Data items
☆ ☆ ☆
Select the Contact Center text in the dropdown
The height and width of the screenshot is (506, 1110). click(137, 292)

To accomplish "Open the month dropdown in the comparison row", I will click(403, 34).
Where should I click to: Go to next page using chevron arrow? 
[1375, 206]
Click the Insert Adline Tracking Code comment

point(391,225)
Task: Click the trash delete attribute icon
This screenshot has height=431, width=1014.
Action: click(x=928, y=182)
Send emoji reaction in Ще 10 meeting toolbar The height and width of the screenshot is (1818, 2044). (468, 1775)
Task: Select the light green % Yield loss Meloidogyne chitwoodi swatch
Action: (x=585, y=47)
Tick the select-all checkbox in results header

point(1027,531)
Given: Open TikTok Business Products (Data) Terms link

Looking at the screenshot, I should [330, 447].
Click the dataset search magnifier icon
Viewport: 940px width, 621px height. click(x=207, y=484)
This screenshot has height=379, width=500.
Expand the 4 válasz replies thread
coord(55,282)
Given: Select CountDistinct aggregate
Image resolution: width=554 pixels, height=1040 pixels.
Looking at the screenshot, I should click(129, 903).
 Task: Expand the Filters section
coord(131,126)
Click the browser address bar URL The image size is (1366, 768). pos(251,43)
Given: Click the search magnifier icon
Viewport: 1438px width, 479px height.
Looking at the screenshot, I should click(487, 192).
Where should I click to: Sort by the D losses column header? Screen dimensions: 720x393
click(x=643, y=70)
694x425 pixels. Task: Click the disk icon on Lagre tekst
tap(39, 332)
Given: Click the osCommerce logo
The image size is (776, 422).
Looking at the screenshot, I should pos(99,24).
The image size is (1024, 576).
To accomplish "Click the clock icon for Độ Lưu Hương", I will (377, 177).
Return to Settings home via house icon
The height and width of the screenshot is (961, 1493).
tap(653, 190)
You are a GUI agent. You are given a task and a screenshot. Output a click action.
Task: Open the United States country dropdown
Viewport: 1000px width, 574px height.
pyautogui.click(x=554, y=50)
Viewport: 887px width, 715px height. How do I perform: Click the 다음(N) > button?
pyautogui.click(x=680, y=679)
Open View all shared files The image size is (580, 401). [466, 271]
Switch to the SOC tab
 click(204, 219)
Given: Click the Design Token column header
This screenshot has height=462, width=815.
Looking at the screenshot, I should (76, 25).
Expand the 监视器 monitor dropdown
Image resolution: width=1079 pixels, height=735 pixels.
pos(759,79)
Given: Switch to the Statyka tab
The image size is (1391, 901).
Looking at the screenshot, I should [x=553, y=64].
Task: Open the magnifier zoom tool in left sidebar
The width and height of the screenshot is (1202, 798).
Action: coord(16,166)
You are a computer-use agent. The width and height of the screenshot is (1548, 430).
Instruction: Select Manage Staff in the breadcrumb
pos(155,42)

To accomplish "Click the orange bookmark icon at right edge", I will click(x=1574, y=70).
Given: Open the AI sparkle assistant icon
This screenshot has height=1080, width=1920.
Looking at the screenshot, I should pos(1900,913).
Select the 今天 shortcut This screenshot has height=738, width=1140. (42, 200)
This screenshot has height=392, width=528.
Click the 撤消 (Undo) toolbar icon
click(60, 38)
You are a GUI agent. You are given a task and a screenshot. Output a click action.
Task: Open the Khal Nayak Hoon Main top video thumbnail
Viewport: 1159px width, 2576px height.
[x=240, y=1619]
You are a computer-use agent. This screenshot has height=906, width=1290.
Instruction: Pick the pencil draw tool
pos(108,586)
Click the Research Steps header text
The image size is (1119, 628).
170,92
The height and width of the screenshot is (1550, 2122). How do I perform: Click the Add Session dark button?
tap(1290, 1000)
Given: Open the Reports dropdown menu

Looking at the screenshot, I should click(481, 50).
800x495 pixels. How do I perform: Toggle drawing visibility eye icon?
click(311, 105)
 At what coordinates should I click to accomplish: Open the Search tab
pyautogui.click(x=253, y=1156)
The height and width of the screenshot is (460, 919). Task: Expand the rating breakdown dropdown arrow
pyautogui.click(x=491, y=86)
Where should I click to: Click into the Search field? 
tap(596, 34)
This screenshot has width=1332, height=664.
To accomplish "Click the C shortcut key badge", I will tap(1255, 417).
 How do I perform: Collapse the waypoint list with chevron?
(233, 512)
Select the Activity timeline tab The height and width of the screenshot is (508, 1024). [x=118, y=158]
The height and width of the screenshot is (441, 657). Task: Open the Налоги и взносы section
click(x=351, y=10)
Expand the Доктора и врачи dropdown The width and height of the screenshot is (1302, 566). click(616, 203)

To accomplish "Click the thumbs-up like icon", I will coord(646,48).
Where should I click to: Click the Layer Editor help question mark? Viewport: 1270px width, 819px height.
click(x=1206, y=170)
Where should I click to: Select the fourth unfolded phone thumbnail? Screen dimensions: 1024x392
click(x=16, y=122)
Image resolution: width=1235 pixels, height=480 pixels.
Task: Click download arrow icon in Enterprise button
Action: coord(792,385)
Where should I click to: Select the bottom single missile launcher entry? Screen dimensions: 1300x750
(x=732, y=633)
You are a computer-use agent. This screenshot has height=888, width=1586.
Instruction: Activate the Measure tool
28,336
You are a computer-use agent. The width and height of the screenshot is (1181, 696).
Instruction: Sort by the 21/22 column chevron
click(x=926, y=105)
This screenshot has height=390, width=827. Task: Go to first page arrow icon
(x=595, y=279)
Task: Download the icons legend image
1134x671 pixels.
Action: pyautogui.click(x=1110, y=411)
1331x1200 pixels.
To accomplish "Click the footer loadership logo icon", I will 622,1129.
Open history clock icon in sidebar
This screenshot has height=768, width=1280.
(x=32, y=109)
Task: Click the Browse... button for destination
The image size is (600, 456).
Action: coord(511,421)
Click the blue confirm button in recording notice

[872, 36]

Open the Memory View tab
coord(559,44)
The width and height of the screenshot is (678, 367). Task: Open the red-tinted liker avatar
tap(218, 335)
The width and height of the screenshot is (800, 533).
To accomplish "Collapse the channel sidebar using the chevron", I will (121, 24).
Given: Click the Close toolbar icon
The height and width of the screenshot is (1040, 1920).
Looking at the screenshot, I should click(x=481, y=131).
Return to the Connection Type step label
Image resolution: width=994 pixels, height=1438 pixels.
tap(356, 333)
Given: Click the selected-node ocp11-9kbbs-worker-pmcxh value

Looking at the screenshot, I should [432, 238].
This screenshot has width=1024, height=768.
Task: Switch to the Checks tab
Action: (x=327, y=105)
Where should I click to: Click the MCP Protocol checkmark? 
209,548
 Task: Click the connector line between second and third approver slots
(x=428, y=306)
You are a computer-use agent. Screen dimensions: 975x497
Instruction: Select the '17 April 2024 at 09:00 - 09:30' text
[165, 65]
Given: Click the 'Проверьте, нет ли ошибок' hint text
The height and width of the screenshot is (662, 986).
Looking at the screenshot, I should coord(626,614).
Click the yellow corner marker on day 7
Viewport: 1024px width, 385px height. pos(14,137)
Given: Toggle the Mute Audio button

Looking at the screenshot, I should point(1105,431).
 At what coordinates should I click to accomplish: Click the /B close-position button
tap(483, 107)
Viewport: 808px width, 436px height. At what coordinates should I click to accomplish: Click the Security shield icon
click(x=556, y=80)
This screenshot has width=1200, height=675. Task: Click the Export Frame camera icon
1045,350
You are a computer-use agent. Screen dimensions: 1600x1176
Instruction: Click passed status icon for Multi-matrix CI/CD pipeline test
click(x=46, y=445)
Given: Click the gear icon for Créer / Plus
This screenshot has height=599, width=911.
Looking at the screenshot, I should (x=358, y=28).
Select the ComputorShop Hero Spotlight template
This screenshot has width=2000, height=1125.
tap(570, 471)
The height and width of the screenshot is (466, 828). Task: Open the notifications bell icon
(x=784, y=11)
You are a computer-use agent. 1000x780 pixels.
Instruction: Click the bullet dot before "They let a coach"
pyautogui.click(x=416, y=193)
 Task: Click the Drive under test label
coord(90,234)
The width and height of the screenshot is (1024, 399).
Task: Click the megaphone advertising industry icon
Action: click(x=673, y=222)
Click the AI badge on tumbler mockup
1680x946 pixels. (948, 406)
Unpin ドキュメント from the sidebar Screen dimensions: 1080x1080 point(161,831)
☆ ☆ ☆
Lines from the one containing "Given: Click the gear icon for Créer / Plus" to the end of the data are to be printed exactly, including the first and last.

* [REPLY TO THE EXERCISE]:
Given: Click the gear icon for Créer / Plus
This screenshot has height=599, width=911.
Looking at the screenshot, I should (x=358, y=28).
Select the ComputorShop Hero Spotlight template
This screenshot has width=2000, height=1125.
tap(570, 471)
The height and width of the screenshot is (466, 828). Task: Open the notifications bell icon
(x=784, y=11)
You are a computer-use agent. 1000x780 pixels.
Instruction: Click the bullet dot before "They let a coach"
pyautogui.click(x=416, y=193)
 Task: Click the Drive under test label
coord(90,234)
The width and height of the screenshot is (1024, 399).
Task: Click the megaphone advertising industry icon
Action: click(x=673, y=222)
Click the AI badge on tumbler mockup
1680x946 pixels. (948, 406)
Unpin ドキュメント from the sidebar Screen dimensions: 1080x1080 point(161,831)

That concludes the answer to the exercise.